InEvent incident

Database slowness

Major Resolved View vendor source →

InEvent experienced a major incident on August 26, 2020 affecting API, lasting 6h 27m. The incident has been resolved; the full update timeline is below.

Started
Aug 26, 2020, 12:05 PM UTC
Resolved
Aug 26, 2020, 06:33 PM UTC
Duration
6h 27m
Detected by Pingoru
Aug 26, 2020, 12:05 PM UTC

Affected components

API

Update timeline

  1. investigating Aug 26, 2020, 12:40 PM UTC

    We are currently investigating this issue.

  2. investigating Aug 26, 2020, 12:43 PM UTC

    We are continuing to investigate this issue.

  3. monitoring Aug 26, 2020, 02:59 PM UTC

    A fix has been implemented and we are monitoring the results.

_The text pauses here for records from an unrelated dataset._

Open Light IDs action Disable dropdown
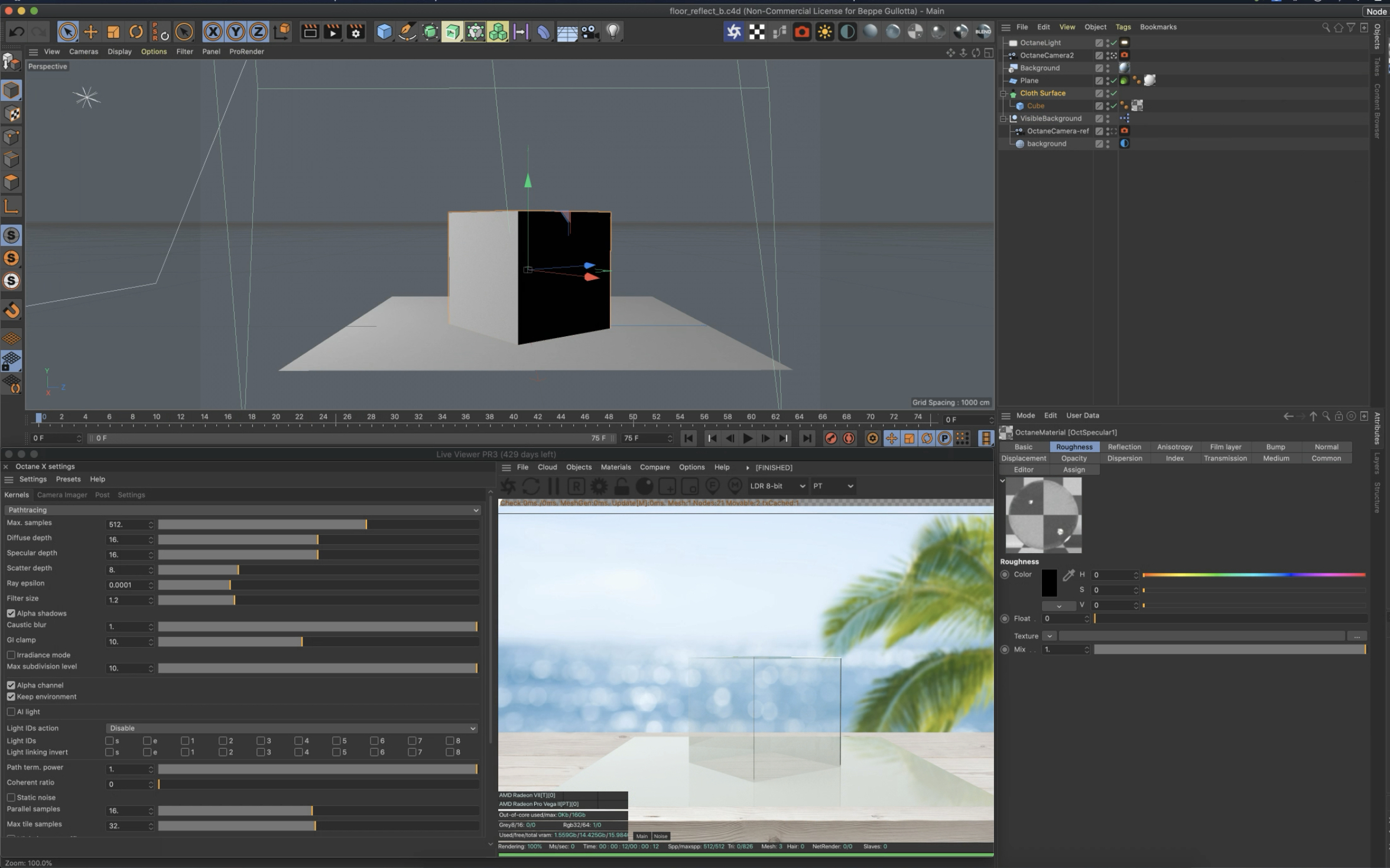The image size is (1390, 868). (291, 729)
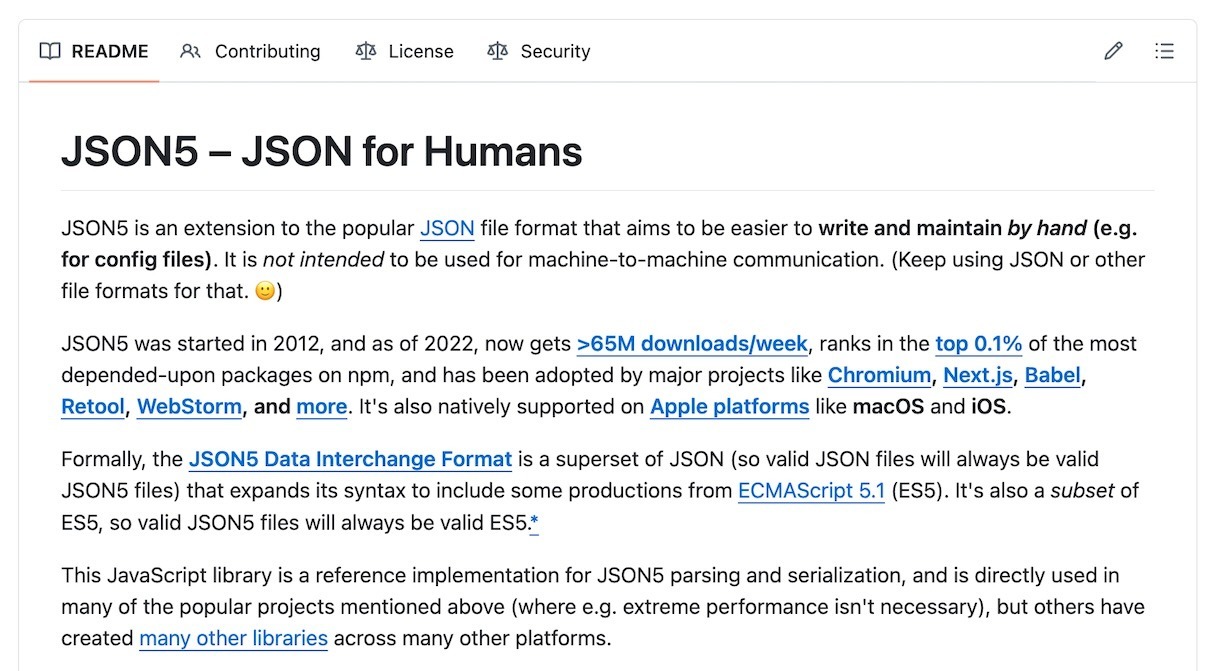This screenshot has width=1220, height=671.
Task: Click the book icon beside README
Action: point(50,51)
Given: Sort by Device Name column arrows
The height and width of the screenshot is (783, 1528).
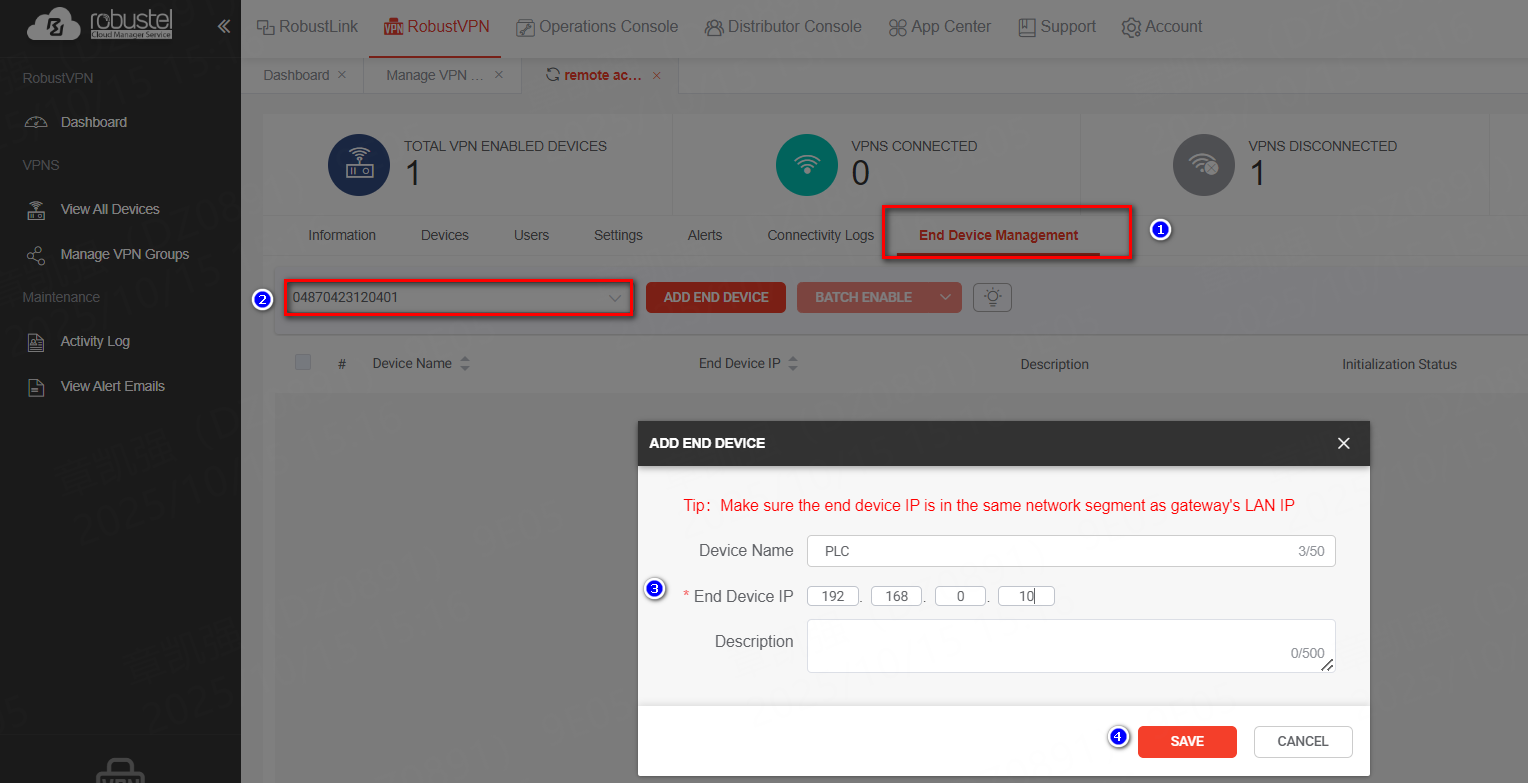Looking at the screenshot, I should coord(464,364).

  4. resolved Aug 26, 2020, 06:33 PM UTC

    This incident has been resolved.

  5. postmortem Aug 26, 2020, 07:15 PM UTC

    Our servers use an asynchronous event-driven approach, rather than threads, to handle requests. With the modular event-driven architecture, we can have a bucket overflow that outputs the requests as soon as they arrive. Once these requests arrive, we perform same safe-checking and then redirect them to the appropriate logical application. This can be done in multiple ways. What we realized during today operations was that the servers were not able to pipe these many requests as quickly as possible to the application layer. The socket was not able to quickly send the requests to the database, process the output and return to the user. To fix this issue we are improving our load balancer, changing our socket configurations and also changing the database processing mechanism, so the queries can be processed without any additional allocation overload.